:: Your objective ::
Write out again, exactly, the lines below starting at the one with "Feedback (12, 2471)" and ending at the one with "Privacy (10, 2545)".

:: Excerpted data ::
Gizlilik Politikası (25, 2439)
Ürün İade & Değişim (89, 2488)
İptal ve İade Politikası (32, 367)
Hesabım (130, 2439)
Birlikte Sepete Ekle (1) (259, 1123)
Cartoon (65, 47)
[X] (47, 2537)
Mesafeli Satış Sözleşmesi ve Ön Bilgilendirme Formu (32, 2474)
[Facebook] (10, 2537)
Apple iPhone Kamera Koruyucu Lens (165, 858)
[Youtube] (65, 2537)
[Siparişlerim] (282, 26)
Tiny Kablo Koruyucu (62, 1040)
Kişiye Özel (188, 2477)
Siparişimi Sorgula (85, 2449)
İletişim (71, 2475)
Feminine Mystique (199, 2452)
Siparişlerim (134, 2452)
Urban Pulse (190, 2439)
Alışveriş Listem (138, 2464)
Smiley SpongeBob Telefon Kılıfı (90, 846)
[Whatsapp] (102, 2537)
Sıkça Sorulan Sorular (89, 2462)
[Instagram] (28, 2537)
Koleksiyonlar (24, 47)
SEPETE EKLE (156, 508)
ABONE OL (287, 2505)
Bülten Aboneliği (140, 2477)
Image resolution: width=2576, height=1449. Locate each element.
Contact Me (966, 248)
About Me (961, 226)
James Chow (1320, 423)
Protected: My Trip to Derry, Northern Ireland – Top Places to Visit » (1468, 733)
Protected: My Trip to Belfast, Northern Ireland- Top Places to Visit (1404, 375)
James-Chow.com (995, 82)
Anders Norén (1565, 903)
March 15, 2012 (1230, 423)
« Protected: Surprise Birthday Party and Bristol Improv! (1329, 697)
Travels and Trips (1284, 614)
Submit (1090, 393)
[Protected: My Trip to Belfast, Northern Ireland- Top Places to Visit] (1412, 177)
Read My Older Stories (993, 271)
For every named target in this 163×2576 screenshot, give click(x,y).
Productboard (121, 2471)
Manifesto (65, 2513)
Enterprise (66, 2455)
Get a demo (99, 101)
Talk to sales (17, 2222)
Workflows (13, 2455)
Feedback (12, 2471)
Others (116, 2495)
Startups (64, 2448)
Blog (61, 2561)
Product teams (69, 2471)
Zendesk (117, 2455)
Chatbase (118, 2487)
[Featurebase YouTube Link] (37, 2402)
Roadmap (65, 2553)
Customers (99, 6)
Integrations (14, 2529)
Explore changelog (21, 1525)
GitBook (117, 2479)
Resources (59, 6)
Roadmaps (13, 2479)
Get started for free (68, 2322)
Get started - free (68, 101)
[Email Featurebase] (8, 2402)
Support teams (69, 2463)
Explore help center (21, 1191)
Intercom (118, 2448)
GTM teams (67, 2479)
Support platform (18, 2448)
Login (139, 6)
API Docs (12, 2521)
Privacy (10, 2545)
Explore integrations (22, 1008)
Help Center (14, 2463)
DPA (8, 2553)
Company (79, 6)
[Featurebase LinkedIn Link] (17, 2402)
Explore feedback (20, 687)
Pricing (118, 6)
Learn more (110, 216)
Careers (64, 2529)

:: Answer space ::
Feedback (12, 2471)
Others (116, 2495)
Startups (64, 2448)
Blog (61, 2561)
Product teams (69, 2471)
Zendesk (117, 2455)
Chatbase (118, 2487)
[Featurebase YouTube Link] (37, 2402)
Roadmap (65, 2553)
Customers (99, 6)
Integrations (14, 2529)
Explore changelog (21, 1525)
GitBook (117, 2479)
Resources (59, 6)
Roadmaps (13, 2479)
Get started for free (68, 2322)
Get started - free (68, 101)
[Email Featurebase] (8, 2402)
Support teams (69, 2463)
Explore help center (21, 1191)
Intercom (118, 2448)
GTM teams (67, 2479)
Support platform (18, 2448)
Login (139, 6)
API Docs (12, 2521)
Privacy (10, 2545)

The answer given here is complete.